Here, we report on the progress of the project, initiated in 2018 under the Center for the Deaf and Hard of Hearing with various other stakeholders, which aims to monitor DHH children’s development of ÍTM. Five tasks were administered: a narrative; a story-retell, a picture-naming task, a wh-task and elicitation about a set of topics. Additionally, given the sparsity of the bimodal and unimodal bilingual language acquisition, the project aims to contribute to the general knowledge base.
Initial results indicate that the DHH children (as a group) perform similarly to adult users of ÍTM on the wh-task: e.g., they allow multiple types of wh-questions in various positions. In this, the children also perform similarly to other bimodal bilingual children (Lillo-Martin et al. 2016): with increase in age and, especially, introduction of schooling, there appears to be tendency for a wh-initial placement—the placement consistent with and reinforced by Icelandic as well. However, unimodal bilingual children appear isolated as a group (p>.63). The preliminary results of the elicited production task indicate that DHH children in general use variable word orders consistent with ÍTM; however, unimodal bilingual children produce patterns that are illicit in both ÍTM and Icelandic (but grammatical in their other sign language).
The results of the picture-naming task further indicate that the DHH children make errors consistent with what has been reported for other populations (such as handshape) but also new errors (such as perspective-taking/mirror-rotation). Additionally, participants in the unimodal bilingual group produce lexical items from their other sign language, though this does not affect the rates of errors.
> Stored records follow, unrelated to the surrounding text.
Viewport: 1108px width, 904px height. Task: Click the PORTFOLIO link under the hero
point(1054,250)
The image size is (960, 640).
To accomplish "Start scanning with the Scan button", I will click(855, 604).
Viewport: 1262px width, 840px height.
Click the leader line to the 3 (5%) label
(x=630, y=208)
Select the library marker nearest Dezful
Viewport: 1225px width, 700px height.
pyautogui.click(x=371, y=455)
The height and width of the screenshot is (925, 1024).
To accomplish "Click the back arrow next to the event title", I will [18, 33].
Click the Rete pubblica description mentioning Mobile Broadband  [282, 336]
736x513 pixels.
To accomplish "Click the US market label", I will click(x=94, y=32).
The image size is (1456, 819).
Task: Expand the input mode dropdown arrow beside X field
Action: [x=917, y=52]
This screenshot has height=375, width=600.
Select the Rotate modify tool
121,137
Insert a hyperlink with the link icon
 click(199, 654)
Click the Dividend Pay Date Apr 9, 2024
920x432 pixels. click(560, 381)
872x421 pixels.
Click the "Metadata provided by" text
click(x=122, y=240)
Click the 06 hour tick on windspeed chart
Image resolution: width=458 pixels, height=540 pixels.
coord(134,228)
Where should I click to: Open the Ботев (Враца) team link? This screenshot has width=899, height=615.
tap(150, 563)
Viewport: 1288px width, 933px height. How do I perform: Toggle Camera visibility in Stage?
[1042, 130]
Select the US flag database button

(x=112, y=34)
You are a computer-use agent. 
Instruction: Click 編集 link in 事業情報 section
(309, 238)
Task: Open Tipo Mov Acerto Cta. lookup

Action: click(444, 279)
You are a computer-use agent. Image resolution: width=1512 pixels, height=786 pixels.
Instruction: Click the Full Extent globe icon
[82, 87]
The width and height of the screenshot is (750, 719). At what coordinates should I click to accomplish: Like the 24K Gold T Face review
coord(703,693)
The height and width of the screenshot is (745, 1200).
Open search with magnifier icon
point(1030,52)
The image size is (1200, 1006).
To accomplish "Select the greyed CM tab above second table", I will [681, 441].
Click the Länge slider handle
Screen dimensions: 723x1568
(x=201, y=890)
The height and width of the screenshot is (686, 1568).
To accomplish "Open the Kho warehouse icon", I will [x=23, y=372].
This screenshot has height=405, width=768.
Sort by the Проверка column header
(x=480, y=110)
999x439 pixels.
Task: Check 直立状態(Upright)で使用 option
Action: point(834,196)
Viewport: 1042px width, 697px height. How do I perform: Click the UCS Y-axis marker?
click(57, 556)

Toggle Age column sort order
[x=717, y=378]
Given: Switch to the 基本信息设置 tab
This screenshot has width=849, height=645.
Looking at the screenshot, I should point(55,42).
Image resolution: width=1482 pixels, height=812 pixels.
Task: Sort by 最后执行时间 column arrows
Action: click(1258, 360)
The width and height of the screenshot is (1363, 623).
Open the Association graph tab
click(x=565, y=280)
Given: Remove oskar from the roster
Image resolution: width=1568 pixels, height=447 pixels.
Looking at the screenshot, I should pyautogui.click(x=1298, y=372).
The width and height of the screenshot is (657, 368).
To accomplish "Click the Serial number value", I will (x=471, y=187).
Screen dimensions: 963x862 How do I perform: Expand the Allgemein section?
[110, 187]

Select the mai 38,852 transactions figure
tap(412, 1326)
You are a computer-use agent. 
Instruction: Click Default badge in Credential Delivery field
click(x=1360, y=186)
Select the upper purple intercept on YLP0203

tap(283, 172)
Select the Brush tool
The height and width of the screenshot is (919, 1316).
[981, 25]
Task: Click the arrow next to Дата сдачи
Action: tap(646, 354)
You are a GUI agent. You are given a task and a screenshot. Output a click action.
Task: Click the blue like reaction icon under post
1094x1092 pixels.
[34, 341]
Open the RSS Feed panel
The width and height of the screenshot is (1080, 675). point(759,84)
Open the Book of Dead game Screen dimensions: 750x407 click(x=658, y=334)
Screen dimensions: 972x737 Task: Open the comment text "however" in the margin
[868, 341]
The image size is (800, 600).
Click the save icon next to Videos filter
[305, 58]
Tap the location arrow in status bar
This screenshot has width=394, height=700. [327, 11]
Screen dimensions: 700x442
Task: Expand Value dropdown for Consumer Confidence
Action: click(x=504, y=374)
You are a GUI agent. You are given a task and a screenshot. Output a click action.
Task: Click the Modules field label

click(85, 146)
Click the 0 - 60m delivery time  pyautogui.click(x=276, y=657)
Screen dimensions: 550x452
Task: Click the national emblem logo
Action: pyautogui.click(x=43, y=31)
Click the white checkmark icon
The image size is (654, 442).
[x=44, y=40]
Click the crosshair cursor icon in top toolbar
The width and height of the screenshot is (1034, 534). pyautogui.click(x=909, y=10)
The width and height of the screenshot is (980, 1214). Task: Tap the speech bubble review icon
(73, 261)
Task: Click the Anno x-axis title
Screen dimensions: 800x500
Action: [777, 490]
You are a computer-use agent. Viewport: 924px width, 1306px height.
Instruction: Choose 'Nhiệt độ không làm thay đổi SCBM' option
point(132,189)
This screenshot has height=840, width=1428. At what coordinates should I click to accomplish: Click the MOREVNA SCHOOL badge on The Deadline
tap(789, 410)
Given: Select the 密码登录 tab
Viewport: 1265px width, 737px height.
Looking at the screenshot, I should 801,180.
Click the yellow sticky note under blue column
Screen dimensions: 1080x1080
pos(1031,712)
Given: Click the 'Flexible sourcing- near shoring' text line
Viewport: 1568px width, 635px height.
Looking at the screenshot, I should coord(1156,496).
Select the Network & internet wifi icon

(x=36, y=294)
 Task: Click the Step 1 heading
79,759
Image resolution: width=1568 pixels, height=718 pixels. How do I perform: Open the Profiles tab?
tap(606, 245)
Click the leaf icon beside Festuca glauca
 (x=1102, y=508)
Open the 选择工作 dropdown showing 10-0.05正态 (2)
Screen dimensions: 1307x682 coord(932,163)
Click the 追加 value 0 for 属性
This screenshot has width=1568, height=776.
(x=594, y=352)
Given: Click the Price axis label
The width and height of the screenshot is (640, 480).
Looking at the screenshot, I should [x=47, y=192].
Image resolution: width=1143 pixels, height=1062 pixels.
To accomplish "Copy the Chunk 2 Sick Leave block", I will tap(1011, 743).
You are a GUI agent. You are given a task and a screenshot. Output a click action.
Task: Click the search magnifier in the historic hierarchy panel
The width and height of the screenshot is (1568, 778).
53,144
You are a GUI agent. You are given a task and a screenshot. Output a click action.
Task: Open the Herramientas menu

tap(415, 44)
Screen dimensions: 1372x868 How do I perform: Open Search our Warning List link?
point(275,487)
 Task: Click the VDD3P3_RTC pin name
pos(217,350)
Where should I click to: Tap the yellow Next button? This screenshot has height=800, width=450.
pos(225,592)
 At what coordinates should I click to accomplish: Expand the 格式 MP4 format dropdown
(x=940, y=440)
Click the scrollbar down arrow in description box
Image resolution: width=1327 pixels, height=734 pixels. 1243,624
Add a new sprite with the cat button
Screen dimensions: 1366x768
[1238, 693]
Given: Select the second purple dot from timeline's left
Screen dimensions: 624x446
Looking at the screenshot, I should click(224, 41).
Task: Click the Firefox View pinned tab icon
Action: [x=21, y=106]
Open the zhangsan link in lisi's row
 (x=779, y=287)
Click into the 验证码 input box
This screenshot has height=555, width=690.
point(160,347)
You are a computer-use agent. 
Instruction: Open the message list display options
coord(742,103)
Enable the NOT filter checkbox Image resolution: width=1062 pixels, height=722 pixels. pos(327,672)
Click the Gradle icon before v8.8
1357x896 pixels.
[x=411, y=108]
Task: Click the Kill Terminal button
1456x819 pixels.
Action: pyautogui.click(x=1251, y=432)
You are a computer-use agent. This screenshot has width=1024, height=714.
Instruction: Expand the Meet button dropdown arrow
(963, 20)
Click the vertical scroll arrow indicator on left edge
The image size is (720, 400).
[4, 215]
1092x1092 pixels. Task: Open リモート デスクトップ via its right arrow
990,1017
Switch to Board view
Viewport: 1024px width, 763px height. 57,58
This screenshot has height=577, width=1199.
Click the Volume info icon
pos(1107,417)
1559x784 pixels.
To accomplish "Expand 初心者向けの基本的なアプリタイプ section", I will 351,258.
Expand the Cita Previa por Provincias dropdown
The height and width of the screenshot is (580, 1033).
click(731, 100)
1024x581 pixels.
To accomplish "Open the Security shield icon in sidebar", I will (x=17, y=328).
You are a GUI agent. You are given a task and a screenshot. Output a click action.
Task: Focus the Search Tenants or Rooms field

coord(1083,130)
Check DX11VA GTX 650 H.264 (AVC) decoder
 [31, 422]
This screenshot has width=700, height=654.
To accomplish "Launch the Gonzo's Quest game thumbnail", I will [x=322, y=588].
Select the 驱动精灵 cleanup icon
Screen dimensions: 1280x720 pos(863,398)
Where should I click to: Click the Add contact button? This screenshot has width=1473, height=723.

The data continue to be analyzed. However, at this stage, a few conclusions can be drawn. Icelandic DHH children need to be assessed often, with a clear baseline. To date, as expected from years of spoken language research (and especially research on Heritage Language acquisition), unimodal bilingual children reveal a grammar that is a combination of both ÍTM and another sign language–i.e. we observe cross-linguistic interaction. This set of findings has implications for the children’s learning of Icelandic as well as for the future of ÍTM, given that the new generation of the ÍTM users is multilingual. Other issues are discussed.